Identification of differentially expressed genes

Transcripts abundance was estimated in FPKM (Fragments Per Kilobase of transcript per Million mapped reads) and differentially expressed genes with log2 Fold Change (absolute value) ≥ 2 and p ≤ 0.05 were considered differentially expressed (DE) using cuffdiff tool in Cufflinks version 2.2.1 with default parameters.
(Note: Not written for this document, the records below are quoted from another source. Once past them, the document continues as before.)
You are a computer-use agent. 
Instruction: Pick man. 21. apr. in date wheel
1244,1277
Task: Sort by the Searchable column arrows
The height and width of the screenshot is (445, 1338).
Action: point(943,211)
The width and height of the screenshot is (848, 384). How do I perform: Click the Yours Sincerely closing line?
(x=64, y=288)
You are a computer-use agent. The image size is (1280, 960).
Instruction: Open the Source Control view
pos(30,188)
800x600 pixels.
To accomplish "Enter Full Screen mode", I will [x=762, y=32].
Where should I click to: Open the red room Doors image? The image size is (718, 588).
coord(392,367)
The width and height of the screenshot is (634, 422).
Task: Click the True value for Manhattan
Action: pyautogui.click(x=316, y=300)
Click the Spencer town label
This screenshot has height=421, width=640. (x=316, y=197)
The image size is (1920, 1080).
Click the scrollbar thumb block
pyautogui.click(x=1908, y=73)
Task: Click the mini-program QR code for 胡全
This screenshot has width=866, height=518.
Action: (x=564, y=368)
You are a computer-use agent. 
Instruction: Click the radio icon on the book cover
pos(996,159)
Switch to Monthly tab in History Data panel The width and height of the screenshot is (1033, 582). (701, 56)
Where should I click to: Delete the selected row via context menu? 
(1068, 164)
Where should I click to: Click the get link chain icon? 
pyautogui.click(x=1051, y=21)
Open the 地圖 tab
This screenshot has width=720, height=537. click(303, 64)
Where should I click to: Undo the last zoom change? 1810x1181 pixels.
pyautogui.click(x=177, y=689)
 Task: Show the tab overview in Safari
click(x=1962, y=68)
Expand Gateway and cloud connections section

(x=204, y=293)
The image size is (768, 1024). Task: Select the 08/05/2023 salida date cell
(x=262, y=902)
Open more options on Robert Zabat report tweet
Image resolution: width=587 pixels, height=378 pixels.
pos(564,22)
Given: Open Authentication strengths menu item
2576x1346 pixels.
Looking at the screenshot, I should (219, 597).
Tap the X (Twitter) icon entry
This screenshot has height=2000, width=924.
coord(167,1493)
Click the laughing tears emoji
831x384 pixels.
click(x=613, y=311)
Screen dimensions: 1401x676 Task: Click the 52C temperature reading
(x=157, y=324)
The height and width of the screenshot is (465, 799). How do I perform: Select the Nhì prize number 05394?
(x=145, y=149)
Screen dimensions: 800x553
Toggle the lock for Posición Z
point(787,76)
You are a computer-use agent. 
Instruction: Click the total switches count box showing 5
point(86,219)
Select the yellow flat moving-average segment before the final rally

GO and KEGG enrichment of differentially expressed genes (DEGs) was performed using publicly available Tea Plant Information Archive ( database63. The corresponding chromosomal locations of DEGs were also determined by mapping them to the chromosomes of C. sinensis var. sinensis based on their physical distances in the GFF genome files, downloaded from chromosome-scale genome of tea25. The physical chromosome maps were visualized using TBtools (a Toolkit for Biologist integrating various biological data handling tools) VS 1.051 ( with default parameters64.

Phylogenetic analysis of DEGs involved in anthocyanin degradation

To determine the phylogenetic relationship between DE putative anthocyanin degrading genes and functionally characterized genes from apple, populus and brunsfellia, phylogenetic analysis was performed using MEGA5.265. Sequences were aligned using ClustalW66 while phylogenetic tree was constructed using the Neighbor-joining method based on the Tamura-Nei model with bootstrap value kept at 1000. The resulting tree was visualized using iTOL v5 (

qRT-PCR validation of RNA-seq data

In order to verify the reliability of RNA-seq data, 2 µg of total RNA used in transcriptome sequencing was reversed transcribed using RevertAid H minus First Strand cDNA Synthesis Kit (Thermo Scientific, USA). Gene specific primers were designed with BatchPrimer3 ( and primer sequences are presented in Supplementary Table S8. The qRT–PCR was performed in a StepOnePlus Real-Time PCR system (Applied Bio-system, USA) using SYBR Green Master mix (Applied Biosystem). Considering its consistent expression pattern in a recent study68, GAPDH gene was used as internal control. All experiments were performed in three independent biological and technical replicates. Relative expression was calculated using 2−ΔΔCT method69.

Statistical analysis

All statistical analysis was performed using GenStat V15.1 (VSN Intl.).